今日一番の衝撃、ブレイカー級が直撃だった。
まさか、まさか合法ロリに下着の組み合わせについて指摘されるとは!!
しかしどこからどう見ても悪いのははやてである。
「終った……グッバイ、私の青春」
「大丈夫だって。青春に期限なんてないってエ○レカセブンでやってたし」
「エウ○カが言うなら間違いないな」
少年ハ○トによりはやては立ち直った。
どこに立ち直る要素があったのかは若干疑問である。
「それに圭一のヤツ、昔ははやての事好きだったって言ってたぜ?」
「え?それマジバナ?」
「ちょ、はやて近い。顔が近い」
「いやそれ超重要情報やん。何ではやてちゃんに報告がないねん。庭先にロストロギア落ちてんのに放置するようなもんやろ」
「時期が時期だったしなぁ。ホラあたしが去年フられた時にさ、ちょっと圭一と飲んだんだよ。そん時に聞いた」
「圭一くんとサシで飲むヴィータとかいろんな意味で想定外すぎるわ。っていうかヴィータってお酒飲んだりしたっけ?」
「あぁ、アイツほらビールとか嫌いだろ。カシスリキュールとか瓶で持ってるからアイスティーで割ったりして飲んだりしてさ」
「それ去年仕事後に缶ビールばっかり飲んでみんなに苦い顔されたウチへの当て付けか」
「ちげーよ!……んでまぁアタシはそのカシスをハーゲンダッツに掛けてさ」
「それ飲んだって言わへんからな普通」
「でまぁ……美味しかったよ」
「終わりか!!」
「落ち着けって。んでそん時にじゃあ誰と付き合ってんだって話になってさ。当てれたら教えるから5人まで上げてみろって言われてよ」
「まぁ5人だったらシグナムは出てこんよな……ん?候補つったらウチとなのはちゃんとフェイトちゃんと……あと2人誰を上げたん?」
「大学の友達とティアナだけど」
「私じゃないの?!」
「シャマルはちょっと皿洗いしてような。そもそも圭一くんティアナと面識ないやろ」
「いやーそうなんだけどさー、アイツきっとティアナみたいなヤツ好きだぜ……誰それとか言われたけど。まぁそん時は酔ってたしそのへんまで頭回らなかった。下はアタシから上はリンディさんまで守備範囲とか言ってたし。でなのはから順番に聞いたけどアタシの中じゃ本命はフェイトだったんだよね」
「え?ウチ大穴扱い?っていうか今色々と聞き捨てならない言葉が聞こえたんやけど」
「あん時は確か……」
「CMはいりまーす!」
※ちなみに主人公含めなのは、フェイト、はやて、アリサ、すずかの成人パーティーは翠屋で行われ、地球産まれ以外の参加者はハラオウン家ご一行とフェイトの家族扱いのエリオとキャロ。

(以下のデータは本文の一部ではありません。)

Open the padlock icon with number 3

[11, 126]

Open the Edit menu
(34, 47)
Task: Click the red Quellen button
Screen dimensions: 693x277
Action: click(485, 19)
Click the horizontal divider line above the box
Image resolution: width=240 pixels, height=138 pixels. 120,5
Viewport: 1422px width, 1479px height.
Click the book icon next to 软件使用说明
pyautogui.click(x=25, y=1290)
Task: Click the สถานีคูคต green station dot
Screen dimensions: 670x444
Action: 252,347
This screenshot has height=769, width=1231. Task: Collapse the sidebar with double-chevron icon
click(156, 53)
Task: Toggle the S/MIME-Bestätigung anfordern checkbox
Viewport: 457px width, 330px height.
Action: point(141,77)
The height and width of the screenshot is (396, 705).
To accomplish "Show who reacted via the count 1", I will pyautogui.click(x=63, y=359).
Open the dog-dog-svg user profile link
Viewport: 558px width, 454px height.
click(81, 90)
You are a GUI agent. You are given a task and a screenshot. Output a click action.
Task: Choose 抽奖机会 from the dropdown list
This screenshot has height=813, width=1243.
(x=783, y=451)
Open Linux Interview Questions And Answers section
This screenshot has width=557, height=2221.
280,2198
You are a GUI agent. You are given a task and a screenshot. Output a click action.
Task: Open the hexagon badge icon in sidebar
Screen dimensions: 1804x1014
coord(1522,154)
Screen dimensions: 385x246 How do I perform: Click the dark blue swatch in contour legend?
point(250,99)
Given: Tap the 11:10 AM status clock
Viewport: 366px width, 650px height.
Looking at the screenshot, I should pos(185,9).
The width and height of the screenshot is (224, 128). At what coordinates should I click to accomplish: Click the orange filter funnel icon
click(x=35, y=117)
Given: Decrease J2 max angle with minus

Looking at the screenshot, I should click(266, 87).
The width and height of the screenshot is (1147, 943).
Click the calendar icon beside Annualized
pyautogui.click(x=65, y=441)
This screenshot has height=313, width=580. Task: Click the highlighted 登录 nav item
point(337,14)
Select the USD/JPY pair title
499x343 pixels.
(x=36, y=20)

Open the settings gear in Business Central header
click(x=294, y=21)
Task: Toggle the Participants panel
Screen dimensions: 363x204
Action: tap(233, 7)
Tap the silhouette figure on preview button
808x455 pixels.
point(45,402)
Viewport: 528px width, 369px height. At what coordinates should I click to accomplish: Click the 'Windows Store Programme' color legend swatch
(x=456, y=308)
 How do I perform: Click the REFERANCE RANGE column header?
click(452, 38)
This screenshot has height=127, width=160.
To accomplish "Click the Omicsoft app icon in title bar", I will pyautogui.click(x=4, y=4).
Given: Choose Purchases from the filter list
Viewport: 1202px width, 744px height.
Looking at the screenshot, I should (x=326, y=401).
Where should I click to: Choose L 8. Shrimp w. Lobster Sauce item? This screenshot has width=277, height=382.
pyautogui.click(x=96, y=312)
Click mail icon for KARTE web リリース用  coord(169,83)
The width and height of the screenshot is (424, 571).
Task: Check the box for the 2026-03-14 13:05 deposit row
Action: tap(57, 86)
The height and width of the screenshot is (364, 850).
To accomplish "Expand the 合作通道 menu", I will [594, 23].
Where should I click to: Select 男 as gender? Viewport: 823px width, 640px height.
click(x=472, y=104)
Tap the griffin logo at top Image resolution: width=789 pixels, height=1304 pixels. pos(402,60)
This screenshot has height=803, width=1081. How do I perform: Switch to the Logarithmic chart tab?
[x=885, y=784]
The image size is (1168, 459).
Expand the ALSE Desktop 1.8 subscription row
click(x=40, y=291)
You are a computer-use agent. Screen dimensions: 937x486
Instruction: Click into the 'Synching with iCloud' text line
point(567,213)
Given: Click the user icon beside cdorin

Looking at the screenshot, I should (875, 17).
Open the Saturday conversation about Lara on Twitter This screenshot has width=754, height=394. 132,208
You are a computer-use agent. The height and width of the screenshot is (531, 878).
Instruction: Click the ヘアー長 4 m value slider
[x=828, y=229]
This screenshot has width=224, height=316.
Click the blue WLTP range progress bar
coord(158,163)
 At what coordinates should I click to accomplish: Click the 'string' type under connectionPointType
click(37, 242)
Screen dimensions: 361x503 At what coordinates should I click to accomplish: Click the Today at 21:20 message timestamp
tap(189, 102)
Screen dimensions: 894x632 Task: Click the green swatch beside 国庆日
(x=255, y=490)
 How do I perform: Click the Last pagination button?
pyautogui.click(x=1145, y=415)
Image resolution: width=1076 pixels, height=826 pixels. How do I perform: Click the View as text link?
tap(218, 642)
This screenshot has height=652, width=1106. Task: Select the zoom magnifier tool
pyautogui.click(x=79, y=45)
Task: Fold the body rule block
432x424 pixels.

ヴィヴィオは夜だったのでお留守番で、地球側のお祝いということでシャーリー、スバル、ティアナ達は来ていなかった。
酒の入った桃子が「ちょっとあの棚の上のお茶の葉を取りたいんだけれど……(チラッチラッ」などとはっちゃけ始め、後半は参加者全員に踏みしめられる事になった圭一である。
後日ばっちりすずかが撮影したテープを体で買取るハメになったのは言うまでも無い。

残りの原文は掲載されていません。